Fruition and Emptiness and Mr. Sam Harris - Discussion
Fruition and Emptiness and Mr. Sam Harris
Wet Paint, modified 15 Years ago at 2/27/09 12:46 AM
Created 15 Years ago at 2/27/09 12:46 AM
Fruition and Emptiness and Mr. Sam Harris
Posts: 22924 Join Date: 8/6/09 Recent Posts
Author: Tracy.
Forum: Dharma Overground Discussion Forum
I almost posted this in the thread "Fruition, emptiness and primordial awareness" but then decided it was too much of a tangent because it didn't respond to the original question OR the latest comments in any meaningful way. But it is related to it. I'm asking about the relationship between emptiness and fruition, because this author I read seems to suggest that Buddhism is all about one and not the other.
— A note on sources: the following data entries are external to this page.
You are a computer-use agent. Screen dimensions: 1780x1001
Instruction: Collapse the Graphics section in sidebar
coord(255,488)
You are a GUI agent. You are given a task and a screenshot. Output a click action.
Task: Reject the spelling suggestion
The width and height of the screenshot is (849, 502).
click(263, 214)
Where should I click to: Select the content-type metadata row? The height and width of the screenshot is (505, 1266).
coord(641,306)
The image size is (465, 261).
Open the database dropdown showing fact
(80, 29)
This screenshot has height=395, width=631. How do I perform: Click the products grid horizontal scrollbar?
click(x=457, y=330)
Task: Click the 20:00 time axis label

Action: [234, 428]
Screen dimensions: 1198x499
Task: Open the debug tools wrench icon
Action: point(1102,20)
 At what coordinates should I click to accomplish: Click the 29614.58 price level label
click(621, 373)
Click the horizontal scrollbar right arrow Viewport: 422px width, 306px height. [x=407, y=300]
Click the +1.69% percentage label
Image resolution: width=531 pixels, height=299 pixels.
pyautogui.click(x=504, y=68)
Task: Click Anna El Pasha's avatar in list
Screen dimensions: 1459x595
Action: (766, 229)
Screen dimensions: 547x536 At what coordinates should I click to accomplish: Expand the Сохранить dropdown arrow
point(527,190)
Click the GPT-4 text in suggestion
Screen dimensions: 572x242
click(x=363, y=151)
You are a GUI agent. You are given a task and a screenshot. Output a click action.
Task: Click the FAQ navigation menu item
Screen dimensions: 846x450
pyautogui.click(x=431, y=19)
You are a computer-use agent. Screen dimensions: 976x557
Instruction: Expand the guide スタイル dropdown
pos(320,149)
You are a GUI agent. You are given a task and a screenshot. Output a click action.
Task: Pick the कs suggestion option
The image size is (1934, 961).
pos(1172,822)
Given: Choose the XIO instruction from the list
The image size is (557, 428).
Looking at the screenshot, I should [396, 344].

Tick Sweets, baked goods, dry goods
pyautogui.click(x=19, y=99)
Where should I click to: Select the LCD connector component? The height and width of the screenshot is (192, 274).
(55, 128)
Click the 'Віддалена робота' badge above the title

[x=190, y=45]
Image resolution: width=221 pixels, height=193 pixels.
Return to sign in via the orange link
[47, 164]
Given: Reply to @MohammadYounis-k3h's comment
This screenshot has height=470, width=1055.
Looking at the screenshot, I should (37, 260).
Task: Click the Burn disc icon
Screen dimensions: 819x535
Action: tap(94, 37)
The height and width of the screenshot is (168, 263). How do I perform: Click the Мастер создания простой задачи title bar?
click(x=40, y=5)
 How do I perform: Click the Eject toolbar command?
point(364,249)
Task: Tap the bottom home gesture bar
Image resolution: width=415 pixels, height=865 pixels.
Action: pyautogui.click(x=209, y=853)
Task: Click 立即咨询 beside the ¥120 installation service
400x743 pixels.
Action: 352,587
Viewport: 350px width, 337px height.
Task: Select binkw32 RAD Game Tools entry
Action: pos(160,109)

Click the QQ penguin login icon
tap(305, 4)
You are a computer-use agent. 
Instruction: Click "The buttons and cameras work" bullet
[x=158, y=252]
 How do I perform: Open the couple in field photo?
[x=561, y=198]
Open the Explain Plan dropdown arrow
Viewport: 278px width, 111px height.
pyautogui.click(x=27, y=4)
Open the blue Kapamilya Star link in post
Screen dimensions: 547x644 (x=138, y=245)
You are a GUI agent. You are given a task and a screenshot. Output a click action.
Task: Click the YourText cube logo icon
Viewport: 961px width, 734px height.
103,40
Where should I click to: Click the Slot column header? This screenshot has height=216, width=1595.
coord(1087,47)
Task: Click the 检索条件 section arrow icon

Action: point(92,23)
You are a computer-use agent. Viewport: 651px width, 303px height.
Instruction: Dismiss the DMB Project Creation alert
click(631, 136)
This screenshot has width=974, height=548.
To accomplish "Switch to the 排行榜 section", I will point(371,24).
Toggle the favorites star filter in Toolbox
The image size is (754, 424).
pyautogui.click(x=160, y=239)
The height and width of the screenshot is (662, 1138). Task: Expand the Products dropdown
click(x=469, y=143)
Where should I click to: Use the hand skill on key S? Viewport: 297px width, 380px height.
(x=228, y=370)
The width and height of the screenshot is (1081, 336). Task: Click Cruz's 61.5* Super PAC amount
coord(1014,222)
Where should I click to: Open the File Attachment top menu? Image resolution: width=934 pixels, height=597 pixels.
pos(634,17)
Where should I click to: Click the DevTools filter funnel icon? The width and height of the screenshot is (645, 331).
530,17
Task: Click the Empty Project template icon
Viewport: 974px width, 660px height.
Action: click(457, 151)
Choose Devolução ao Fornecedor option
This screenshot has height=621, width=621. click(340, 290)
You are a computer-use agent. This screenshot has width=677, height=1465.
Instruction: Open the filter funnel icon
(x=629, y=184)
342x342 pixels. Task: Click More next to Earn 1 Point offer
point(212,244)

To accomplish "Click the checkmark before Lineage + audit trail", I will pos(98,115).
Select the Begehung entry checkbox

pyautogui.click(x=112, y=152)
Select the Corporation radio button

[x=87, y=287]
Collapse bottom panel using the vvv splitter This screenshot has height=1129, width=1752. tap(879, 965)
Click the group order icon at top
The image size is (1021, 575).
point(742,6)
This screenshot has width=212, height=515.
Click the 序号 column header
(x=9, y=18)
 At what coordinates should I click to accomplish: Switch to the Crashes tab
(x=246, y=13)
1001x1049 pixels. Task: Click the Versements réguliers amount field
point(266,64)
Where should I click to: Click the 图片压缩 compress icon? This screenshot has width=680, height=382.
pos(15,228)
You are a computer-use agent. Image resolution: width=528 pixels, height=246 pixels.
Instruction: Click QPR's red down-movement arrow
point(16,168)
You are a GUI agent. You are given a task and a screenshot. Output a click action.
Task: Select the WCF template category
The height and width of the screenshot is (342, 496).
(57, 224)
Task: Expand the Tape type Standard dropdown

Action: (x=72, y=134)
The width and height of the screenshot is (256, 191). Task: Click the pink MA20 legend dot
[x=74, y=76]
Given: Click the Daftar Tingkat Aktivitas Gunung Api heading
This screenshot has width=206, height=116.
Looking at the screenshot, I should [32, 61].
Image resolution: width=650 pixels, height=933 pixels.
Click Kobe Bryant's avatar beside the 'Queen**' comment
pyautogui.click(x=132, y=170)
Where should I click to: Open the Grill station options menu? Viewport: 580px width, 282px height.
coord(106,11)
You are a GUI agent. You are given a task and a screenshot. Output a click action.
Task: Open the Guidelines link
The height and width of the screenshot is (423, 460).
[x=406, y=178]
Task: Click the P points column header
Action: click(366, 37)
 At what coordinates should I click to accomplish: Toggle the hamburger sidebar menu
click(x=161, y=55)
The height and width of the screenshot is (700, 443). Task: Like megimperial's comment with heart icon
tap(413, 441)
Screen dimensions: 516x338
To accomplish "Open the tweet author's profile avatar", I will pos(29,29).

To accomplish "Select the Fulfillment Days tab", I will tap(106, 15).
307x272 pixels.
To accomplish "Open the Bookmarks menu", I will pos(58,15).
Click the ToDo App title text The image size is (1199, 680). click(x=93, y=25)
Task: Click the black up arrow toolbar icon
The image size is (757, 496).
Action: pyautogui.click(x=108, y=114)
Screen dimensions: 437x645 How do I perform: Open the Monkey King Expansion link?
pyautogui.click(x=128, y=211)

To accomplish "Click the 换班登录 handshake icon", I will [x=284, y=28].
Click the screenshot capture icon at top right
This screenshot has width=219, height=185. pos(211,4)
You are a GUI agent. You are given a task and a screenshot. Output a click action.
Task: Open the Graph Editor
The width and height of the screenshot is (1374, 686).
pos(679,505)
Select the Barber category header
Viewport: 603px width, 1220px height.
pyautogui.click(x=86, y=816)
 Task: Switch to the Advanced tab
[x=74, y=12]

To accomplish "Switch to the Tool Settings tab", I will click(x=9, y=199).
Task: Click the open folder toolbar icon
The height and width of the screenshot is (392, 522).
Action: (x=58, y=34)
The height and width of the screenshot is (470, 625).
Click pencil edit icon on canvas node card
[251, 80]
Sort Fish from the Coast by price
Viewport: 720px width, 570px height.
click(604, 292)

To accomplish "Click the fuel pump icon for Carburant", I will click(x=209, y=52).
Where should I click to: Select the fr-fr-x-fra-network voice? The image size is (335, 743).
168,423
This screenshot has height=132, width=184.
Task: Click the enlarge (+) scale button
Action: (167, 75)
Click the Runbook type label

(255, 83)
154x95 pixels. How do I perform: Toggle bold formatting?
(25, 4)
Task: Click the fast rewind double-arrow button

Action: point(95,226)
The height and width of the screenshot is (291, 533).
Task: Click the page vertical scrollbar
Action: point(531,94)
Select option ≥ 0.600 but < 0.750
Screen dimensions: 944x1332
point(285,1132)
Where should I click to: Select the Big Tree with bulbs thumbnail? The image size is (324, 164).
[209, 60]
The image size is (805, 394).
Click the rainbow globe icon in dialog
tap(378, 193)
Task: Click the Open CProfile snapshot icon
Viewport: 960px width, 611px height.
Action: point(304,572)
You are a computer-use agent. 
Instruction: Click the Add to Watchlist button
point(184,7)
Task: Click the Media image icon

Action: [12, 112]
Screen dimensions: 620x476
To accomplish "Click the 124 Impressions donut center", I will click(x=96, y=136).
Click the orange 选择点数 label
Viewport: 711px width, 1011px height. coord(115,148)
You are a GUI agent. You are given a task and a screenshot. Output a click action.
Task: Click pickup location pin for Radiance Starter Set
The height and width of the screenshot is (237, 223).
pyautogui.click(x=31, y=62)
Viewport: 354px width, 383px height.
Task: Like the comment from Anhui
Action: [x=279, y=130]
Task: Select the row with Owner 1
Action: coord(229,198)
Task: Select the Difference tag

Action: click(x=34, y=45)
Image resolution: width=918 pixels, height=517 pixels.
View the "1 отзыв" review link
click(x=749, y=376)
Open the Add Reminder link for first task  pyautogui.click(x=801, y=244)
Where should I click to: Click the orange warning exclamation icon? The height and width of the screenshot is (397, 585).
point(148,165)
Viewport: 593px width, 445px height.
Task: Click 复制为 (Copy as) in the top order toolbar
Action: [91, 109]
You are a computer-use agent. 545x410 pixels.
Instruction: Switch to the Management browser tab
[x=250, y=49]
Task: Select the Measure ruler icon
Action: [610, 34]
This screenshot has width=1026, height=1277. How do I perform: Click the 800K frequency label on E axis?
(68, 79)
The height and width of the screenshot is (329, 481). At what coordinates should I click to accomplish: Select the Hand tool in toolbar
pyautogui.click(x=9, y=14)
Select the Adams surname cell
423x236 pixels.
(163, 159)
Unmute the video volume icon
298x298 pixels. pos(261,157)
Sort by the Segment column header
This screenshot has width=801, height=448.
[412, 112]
I just finished reading Sam Harris's book, The End of Faith, in which he claims to describe the universal essence of contemplative and mystical experience. It's strange, because what he calls the universal contemplative experience sounds like what people on this forum are calling primordial awareness or seeing emptiness, but he doesn't mention nirvana (cessation) at all in anything I've read by him. I'm wondering why he does that, if he really experiences emptiness but not cessation, or if he declines to write about nirvana in his mainstream writing career for other reasons (although, gee, writing about empty awareness is pretty weird on the scale of things).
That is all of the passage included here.